For every line in the material, print that line exactly.
EXERCISE MATERIAL Block Start
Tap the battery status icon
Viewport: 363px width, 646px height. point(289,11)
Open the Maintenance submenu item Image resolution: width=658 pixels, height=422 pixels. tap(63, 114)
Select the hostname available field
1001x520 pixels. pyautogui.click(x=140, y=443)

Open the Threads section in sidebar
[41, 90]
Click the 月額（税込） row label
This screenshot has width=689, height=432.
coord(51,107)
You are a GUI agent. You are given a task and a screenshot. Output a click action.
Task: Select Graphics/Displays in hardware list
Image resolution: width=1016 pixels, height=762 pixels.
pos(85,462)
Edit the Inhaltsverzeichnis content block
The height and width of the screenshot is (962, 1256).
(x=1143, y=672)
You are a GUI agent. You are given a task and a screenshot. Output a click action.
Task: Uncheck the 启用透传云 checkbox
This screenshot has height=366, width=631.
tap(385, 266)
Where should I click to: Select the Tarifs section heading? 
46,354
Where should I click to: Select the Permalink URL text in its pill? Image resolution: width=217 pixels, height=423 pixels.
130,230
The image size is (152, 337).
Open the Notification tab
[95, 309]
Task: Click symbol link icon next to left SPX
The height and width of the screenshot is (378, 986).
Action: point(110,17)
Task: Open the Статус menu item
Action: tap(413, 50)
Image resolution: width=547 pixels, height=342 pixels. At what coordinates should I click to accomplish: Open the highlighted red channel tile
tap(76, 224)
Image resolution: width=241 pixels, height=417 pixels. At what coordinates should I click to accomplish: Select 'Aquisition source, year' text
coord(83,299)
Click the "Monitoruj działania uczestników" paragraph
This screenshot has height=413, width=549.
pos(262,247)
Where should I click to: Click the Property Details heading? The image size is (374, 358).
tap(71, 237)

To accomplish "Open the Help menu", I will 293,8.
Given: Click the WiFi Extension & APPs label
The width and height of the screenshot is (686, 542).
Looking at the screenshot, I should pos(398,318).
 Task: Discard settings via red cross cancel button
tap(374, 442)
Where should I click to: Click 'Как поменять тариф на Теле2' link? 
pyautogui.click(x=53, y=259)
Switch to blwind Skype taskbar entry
EXERCISE MATERIAL Block End
**FINAL ANSWER**
Tap the battery status icon
Viewport: 363px width, 646px height. point(289,11)
Open the Maintenance submenu item Image resolution: width=658 pixels, height=422 pixels. tap(63, 114)
Select the hostname available field
1001x520 pixels. pyautogui.click(x=140, y=443)

Open the Threads section in sidebar
[41, 90]
Click the 月額（税込） row label
This screenshot has width=689, height=432.
coord(51,107)
You are a GUI agent. You are given a task and a screenshot. Output a click action.
Task: Select Graphics/Displays in hardware list
Image resolution: width=1016 pixels, height=762 pixels.
pos(85,462)
Edit the Inhaltsverzeichnis content block
The height and width of the screenshot is (962, 1256).
(x=1143, y=672)
You are a GUI agent. You are given a task and a screenshot. Output a click action.
Task: Uncheck the 启用透传云 checkbox
This screenshot has height=366, width=631.
tap(385, 266)
Where should I click to: Select the Tarifs section heading? 
46,354
Where should I click to: Select the Permalink URL text in its pill? Image resolution: width=217 pixels, height=423 pixels.
130,230
The image size is (152, 337).
Open the Notification tab
[95, 309]
Task: Click symbol link icon next to left SPX
The height and width of the screenshot is (378, 986).
Action: point(110,17)
Task: Open the Статус menu item
Action: tap(413, 50)
Image resolution: width=547 pixels, height=342 pixels. At what coordinates should I click to accomplish: Open the highlighted red channel tile
tap(76, 224)
Image resolution: width=241 pixels, height=417 pixels. At what coordinates should I click to accomplish: Select 'Aquisition source, year' text
coord(83,299)
Click the "Monitoruj działania uczestników" paragraph
This screenshot has height=413, width=549.
pos(262,247)
Where should I click to: Click the Property Details heading? The image size is (374, 358).
tap(71, 237)

To accomplish "Open the Help menu", I will 293,8.
Given: Click the WiFi Extension & APPs label
The width and height of the screenshot is (686, 542).
Looking at the screenshot, I should pos(398,318).
 Task: Discard settings via red cross cancel button
tap(374, 442)
Where should I click to: Click 'Как поменять тариф на Теле2' link? 
pyautogui.click(x=53, y=259)
Switch to blwind Skype taskbar entry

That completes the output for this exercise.